I was late in the crash of 82 in fact filed -- admitted I owed it but while we were geared for doing over $1,000,000 per year business, it dropped off to nothing. We couldn't make equipment payments or anything. I know --- not their problem.
They sent wreckers out to tow away my work trucks -- I offered to let them auction my dump truck- they did -- bought a bit of time -- owed them something like 12 to 20thousand -- they took $40000.
They illegally opened my mail in the post office box-- must have used a criminal to break in to my box as the Post Office people claimed they didn't know anything about it. They opened my mail -- wrote - opened by mistake - IRS -- wrote - recorded - IRS on checks and correspondence. It was years later before I found out it was totally illegal. I believed they had the power to do that.
So -- a few years ago I refused an audit -- took them about a year and a half until we came to an agreement after I agreed to reproduce my invoices and hired an enrolled agent to stand in. They wrote accepted as filed on it.
I don't suggest that others hassle them unless they prepare themselves, but I view it as a hobby and enjoy it.
IRS agent lady who collected from me at that time said I took longer than anyone she had ever collected from to pay up. I take a bit of pride in that. She told me to operate my business in the future in such a manner that I would not have any obligation to the IRS. I do just that and do consider her a friend. A friend -- whom I had bought the above dump truck from, clued me in on the laws and how to deal with them. One point he said was no matter what, always talk to them if they want to talk.
...and I refuse to collect taxes for them, that they haven't proved to me is owed by an employee -- so I no longer have employees -- co-owners on a separate license so we don't file partnership papers either for business help - or contract with temp agencies.
The humanity facade is only at the first level, Don. :)
But the first level saved us some fees that we could have been liable for. That's the way I see it. :)
As for employees and collecting taxes if we want to operate a business where work is done by others for us collecting taxes must be done.
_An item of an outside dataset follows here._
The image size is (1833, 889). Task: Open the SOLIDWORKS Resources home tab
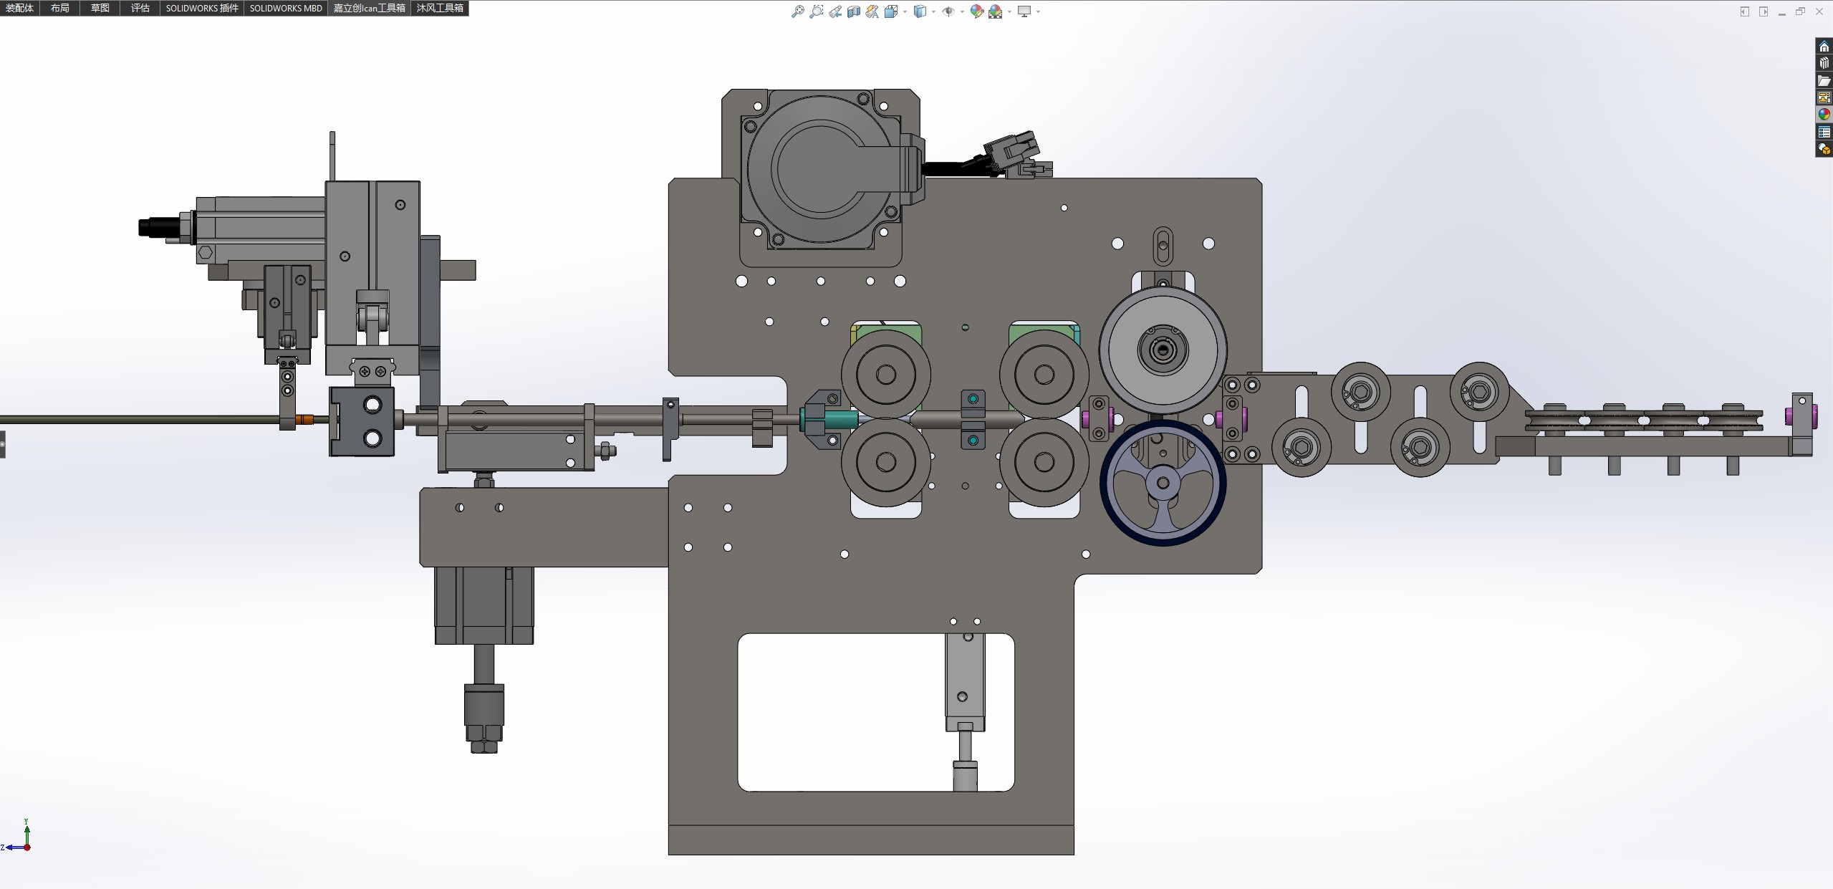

There is no way around it. We couldn't possibly do all the work ourselves. We couldn't hire people and call them contract employees as we then could not set the hours they need to work.
I don't have a problem with passing the money along. If the employee worked someplace else they'd still have the money deducted. If the employee doesn't like taxes being deducted they are free to become self employed and figure it all out on their own.
That's the system. ::)
Quote from: MountainDon on April 16, 2008, 04:46:51 PM
Hey, I only report what happened to me.
Hey Don I wasn't referring to you I was meaning the Infernal Revenue that I was tired of. Hope you didn't get the wrong impression.
No no. I was referring to peter rolling all over the floor.